In this study, we used experimental evolution to better understand the dynamics of genome architecture evolution and gene-order conservation. Why has gene order been conserved within positive-strand RNA virus orders and families? Are there accessible evolutionary trajectories to alternative orders, or is a lack of accessible trajectories an important impediment in present-day viruses? Here we use the two viable reordered TEV variants to address these issues. We first explore whether there are accessible evolutionary trajectories that result in these two viable reordered viruses. To consider whether such natural trajectories exist, genomes containing duplications of the NIb gene were generated, tested for viability, and evolved in plants. We consistently found that the NIb gene at the alternative position was rapidly lost owing to the occurrence of large genomic deletions.
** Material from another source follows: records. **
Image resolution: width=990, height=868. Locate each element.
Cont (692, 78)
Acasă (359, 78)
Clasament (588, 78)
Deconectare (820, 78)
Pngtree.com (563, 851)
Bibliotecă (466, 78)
Finally, we explored the evolutionary potential of viruses with reordered genomes by evolving viruses with a single NIb gene in an alternative position. We then measured virus accumulation and fitness and used next-generation sequencing to identify genomic changes. Although we found evidence for adaptation of these reordered viruses in terms of increasing virus accumulation, they were still less fit than the wild-type virus. This study therefore revealed multiple barriers to the evolution of alternative gene orders.
Materials and Methods
Viral constructs, virus stocks, and plant infections
TEV-NIb1-ΔNIb9, TEV-NIb2-ΔNIb9, TEV-NIb1-NIb9, and TEV-NIb2-NIb9 were generated from complementary DNA (cDNA) clones constructed using plasmid pGTEVa, which consists of a TEV infectious cDNA (accession no. DQ986288, including two silent mutations, G273A and A1119G) flanked by Cauliflower mosaic virus (CaMV) 35S promoter and terminator in a binary vector derived from pCLEAN-G181 (Thole et al. 2007). Clones were constructed using standard molecular biology techniques, including PCR amplification of cDNAs with the high-fidelity Phusion DNA Polymerase (Thermo Scientific), DNA digestion with Eco31I (Thermo Scientific) for assembly of DNA fragments (Engler et al. 2009), DNA ligation with T4 DNA Ligase (Thermo Scientific), and transformation of E. coli DH5α by electroporation. Sanger sequencing confirmed the sequences of the resulting plasmids. The ancestral and resulting binary plasmids were transformed in Agrobacterium tumefaciens C58C1 harboring helper plasmid pCLEAN-S48 (Thole et al. 2007). Nicotiana tabacum L cv. Xanthi (NN) plants were agroinoculated with A. tumefaciens cultures (Bedoya and Daròs 2010), and symptomatic tissue was collected 7 days postinoculation (dpi). To generate large virus stocks, the collected tissue was homogenized, ground into fine powder using liquid nitrogen and a mortar, and resuspended 1:1 in phosphate buffer (50 mM KH2PO4, pH 7.0, and 3% polyethylene glycol 6000). The third true leaf of 4-week-old N. tabacum plants was mechanically inoculated with 50 μl of the TEV genotypes. N. tabacum plants were kept in a BSL-2 greenhouse at 24° with 16 hr of light. All systemically infected tissues were harvested 7 dpi and stored at −80°.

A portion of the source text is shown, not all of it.